Andrew Miltenberg, a New York-based lawyer who filed the first-ever civil suit on behalf of a student accused of sexual assault, said the breach of contract charge has, over the last year and a half, gained traction in courts.
“Title IX appears to be, for lack of a better phrase, the sexy way that the media tends to look at these cases. But that’s not really the theory that seems to be working,” Miltenberg said.
The Montague lawsuit rests in part on the charge that, by failing to abide by the procedures set out in University Wide Committee on Sexual Misconduct Procedures, the Sexual Misconduct Policies and the Yale College Undergraduate Regulations, the University committed a breach of contract.
“An express contract or, alternatively, a contract implied in law or in fact was formed between Montague and the University,” the lawsuit reads. “The contract contained an implied covenant of good faith and fair dealing. It implicitly guaranteed that any proceedings would be conducted with basic fairness.”
In recent years, dozens of universities have been taken to court for their handling of sexual misconduct allegations. Lawsuits claiming that accused students’ due process rights were denied have proliferated since the Department of Education’s Office of Civil Rights issued a public letter to Title IX coordinators in April of 2011. The 19-page document, known as the “Dear Colleague” letter, laid out a series of guidelines for educational institutions that receive federal funding and are thereby obliged to comply with Title IX, the clause of the Education Amendments of 1972 that prohibits discrimination on the basis of sex.
Perhaps most significantly, educational institutions were instructed to use a “preponderance of the evidence” standard — meaning, the letter explains, “it is more likely than not that sexual harassment or violence occurred” — when investigating allegations of sexual harassment or violence.

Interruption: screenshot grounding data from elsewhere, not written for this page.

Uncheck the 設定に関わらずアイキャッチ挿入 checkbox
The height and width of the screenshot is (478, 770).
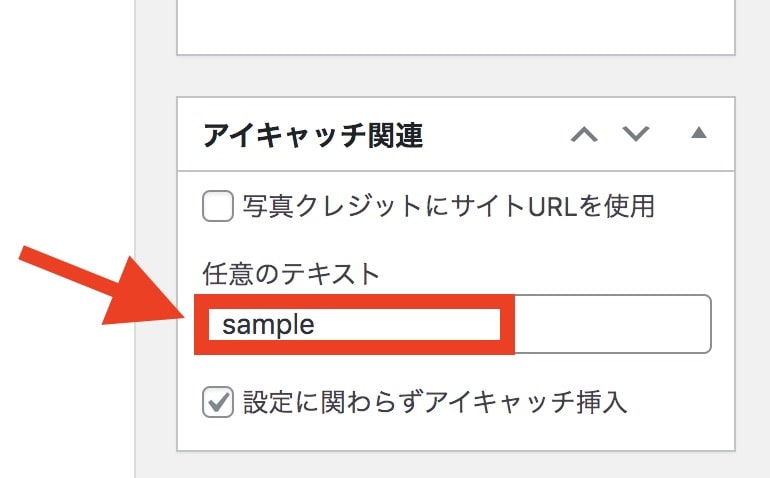pos(218,402)
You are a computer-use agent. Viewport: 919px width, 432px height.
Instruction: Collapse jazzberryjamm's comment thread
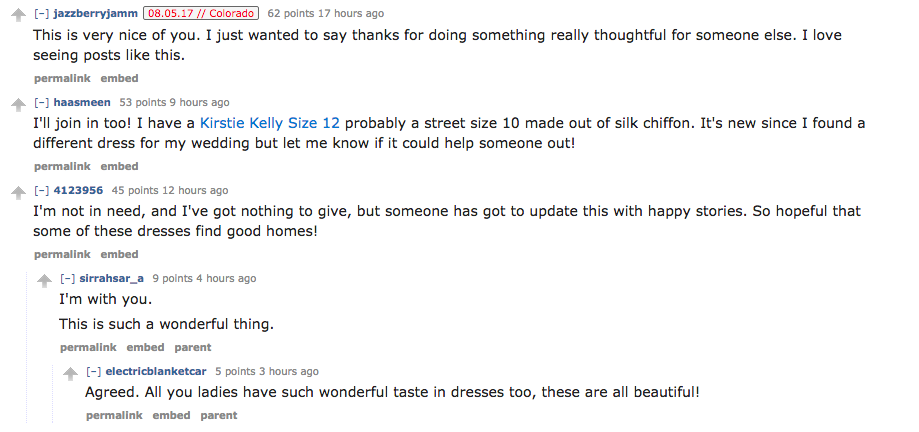[42, 14]
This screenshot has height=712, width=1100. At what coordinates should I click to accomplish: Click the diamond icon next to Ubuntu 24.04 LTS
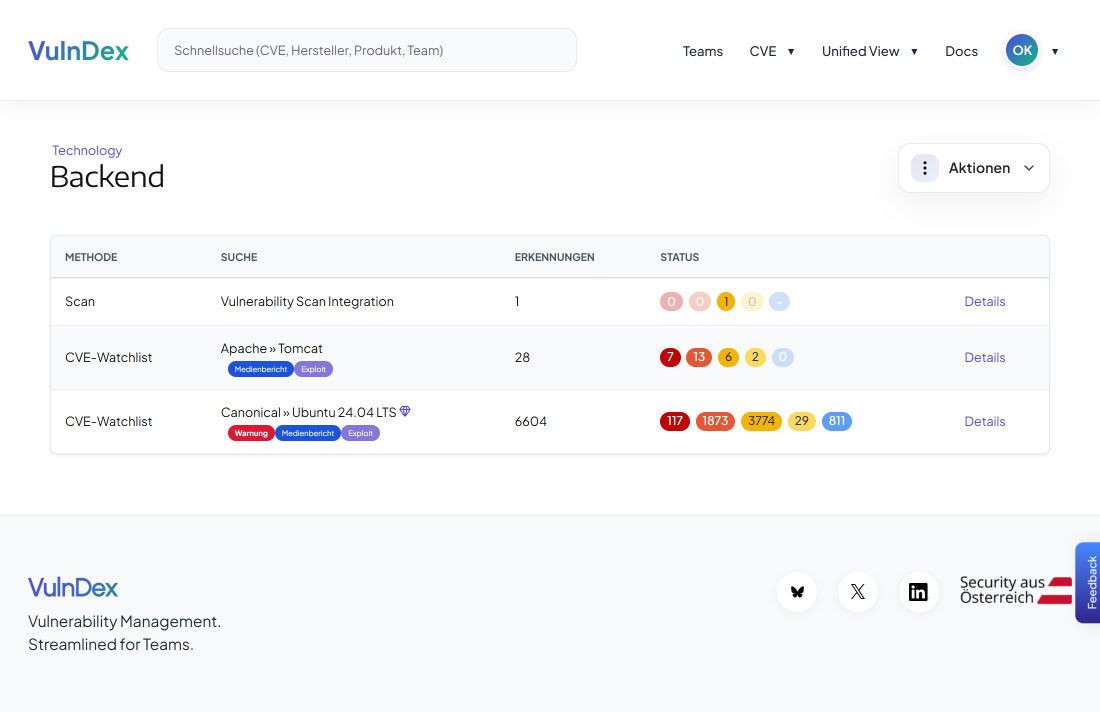click(x=405, y=411)
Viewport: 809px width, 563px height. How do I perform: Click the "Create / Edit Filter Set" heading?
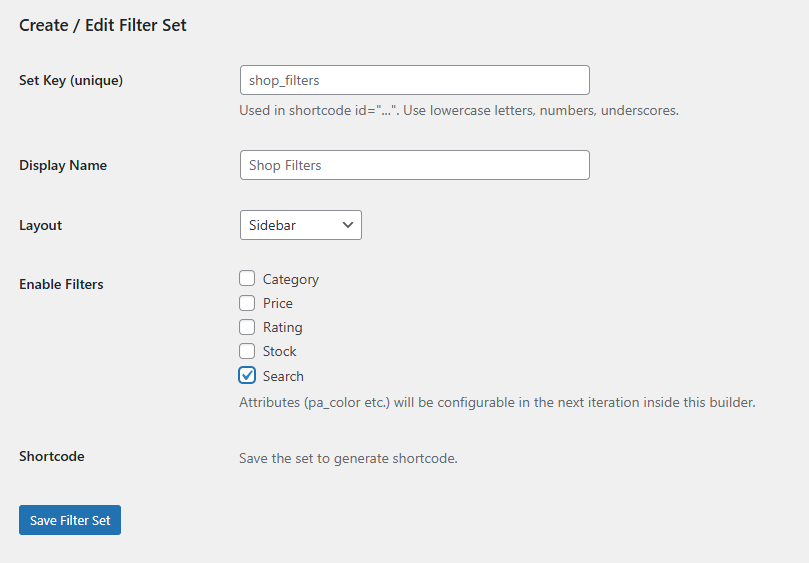103,25
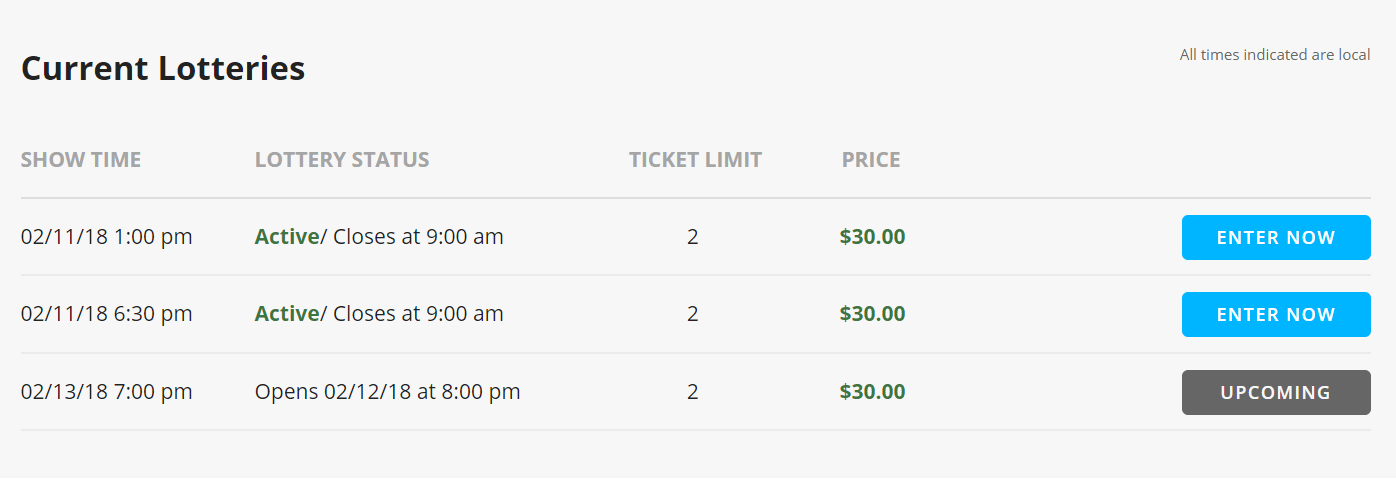
Task: Click the ticket limit value for the 1:00 pm show
Action: coord(693,237)
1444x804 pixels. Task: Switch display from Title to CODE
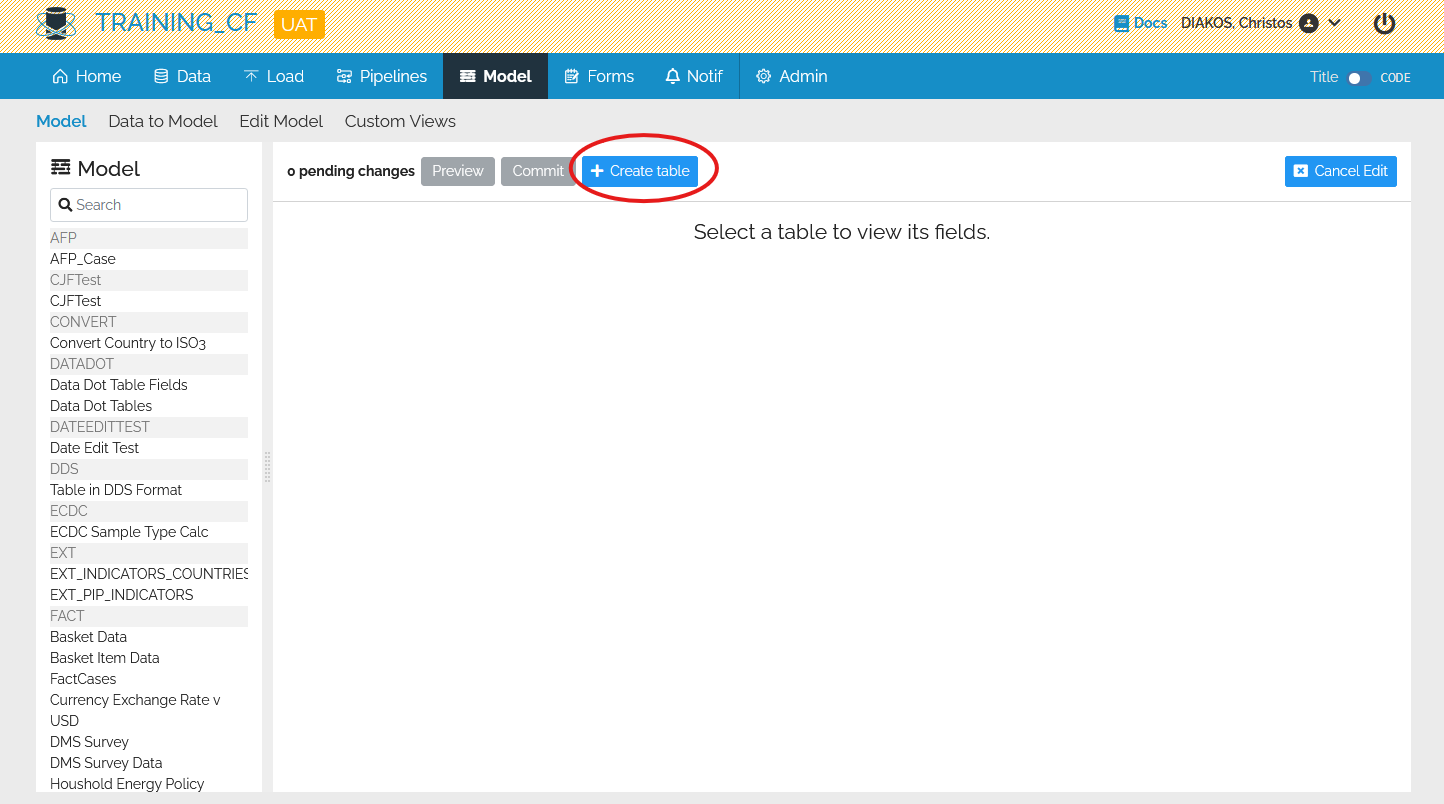click(1358, 76)
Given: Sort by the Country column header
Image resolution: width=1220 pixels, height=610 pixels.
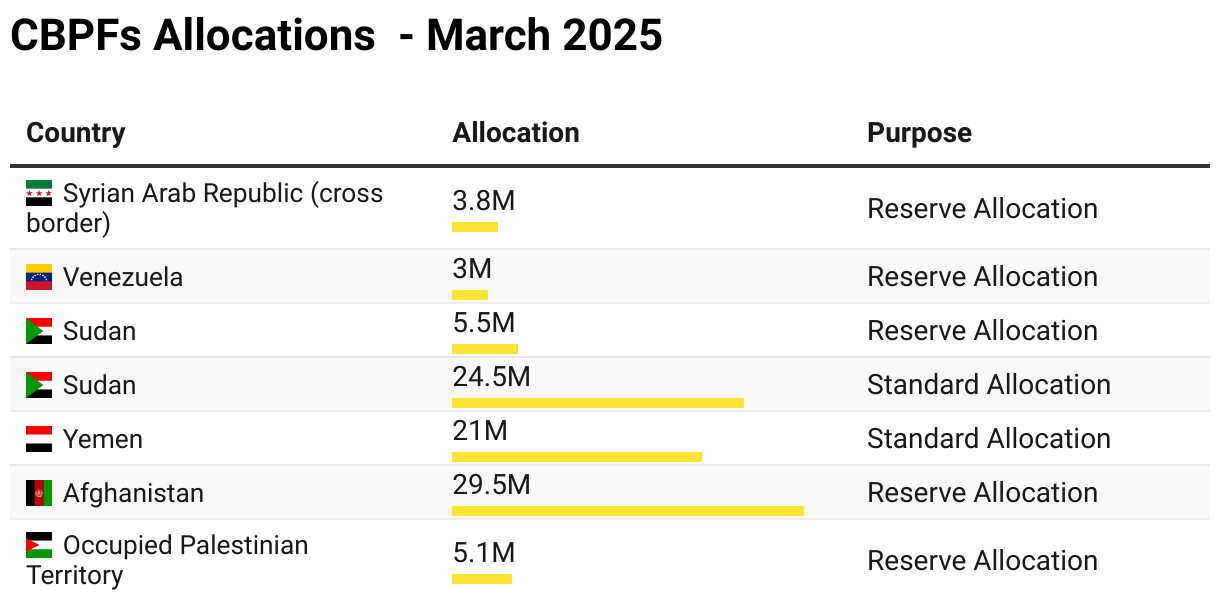Looking at the screenshot, I should (x=76, y=133).
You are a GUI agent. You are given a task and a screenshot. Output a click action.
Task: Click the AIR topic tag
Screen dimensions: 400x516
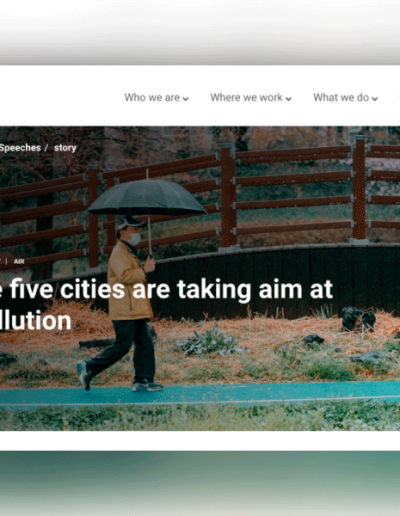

This lower standard, used in campus proceedings involving sexual misconduct but not in criminal cases, reduces the level of certainty required to find students guilty of sexual misconduct, opening the door for students to claim that their due process rights — to hear and respond to evidence, or to cross-examine opposing witnesses, among others — were violated.
Due process is a constitutional right, but Rendell-Baker v. Kohn (1982) ruled that private universities are not required to adhere to the same standards of due process as courts. A student undergoing a Title IX investigation at a college is not guaranteed the same rights — a jury of one’s peers or the right to know opposing evidence, for example — as a criminal who committed a comparable crime in a non-university setting.
Because universities independently create procedures for addressing Title IX complaints, there is no universal standard of rights granted to accused college students. Therefore, rather than charge universities of violating undefined or unestablished due process rights, many of these lawsuits allege that universities violate an implicit contract made between the school and the student when universities fail to abide by their own rules.
Miltenberg predicted that these lawsuits will continue to be filed, but since courts tend to react slowly to societal shifts, change will require rulings from judges who are comfortable making decisions that seem to lack precedent.
If Montague v. Yale goes to court, it will be heard by federal judge Alfred V. Covello, who is also currently presiding over John Doe v. Yale, a lawsuit brought by a male student expelled from Yale College for violating sexual misconduct policies in 2012.